▶ **What to produce**
The full data, repeated exactly, is the only answer needed.

▶ **Task material**
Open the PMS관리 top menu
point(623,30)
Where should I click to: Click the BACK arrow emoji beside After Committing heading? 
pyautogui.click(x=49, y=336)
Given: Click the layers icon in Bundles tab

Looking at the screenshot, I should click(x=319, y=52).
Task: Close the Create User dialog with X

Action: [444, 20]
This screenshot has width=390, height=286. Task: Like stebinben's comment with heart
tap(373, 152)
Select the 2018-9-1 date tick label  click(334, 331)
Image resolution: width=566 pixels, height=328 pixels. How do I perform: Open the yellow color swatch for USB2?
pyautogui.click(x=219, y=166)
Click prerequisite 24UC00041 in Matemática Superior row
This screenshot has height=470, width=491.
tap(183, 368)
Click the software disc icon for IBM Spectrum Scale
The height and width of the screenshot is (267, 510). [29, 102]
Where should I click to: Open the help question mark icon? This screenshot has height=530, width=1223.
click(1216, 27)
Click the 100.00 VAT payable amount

▶ **Answer for the task**
Open the PMS관리 top menu
point(623,30)
Where should I click to: Click the BACK arrow emoji beside After Committing heading? 
pyautogui.click(x=49, y=336)
Given: Click the layers icon in Bundles tab

Looking at the screenshot, I should click(x=319, y=52).
Task: Close the Create User dialog with X

Action: [444, 20]
This screenshot has width=390, height=286. Task: Like stebinben's comment with heart
tap(373, 152)
Select the 2018-9-1 date tick label  click(334, 331)
Image resolution: width=566 pixels, height=328 pixels. How do I perform: Open the yellow color swatch for USB2?
pyautogui.click(x=219, y=166)
Click prerequisite 24UC00041 in Matemática Superior row
This screenshot has height=470, width=491.
tap(183, 368)
Click the software disc icon for IBM Spectrum Scale
The height and width of the screenshot is (267, 510). [29, 102]
Where should I click to: Open the help question mark icon? This screenshot has height=530, width=1223.
click(1216, 27)
Click the 100.00 VAT payable amount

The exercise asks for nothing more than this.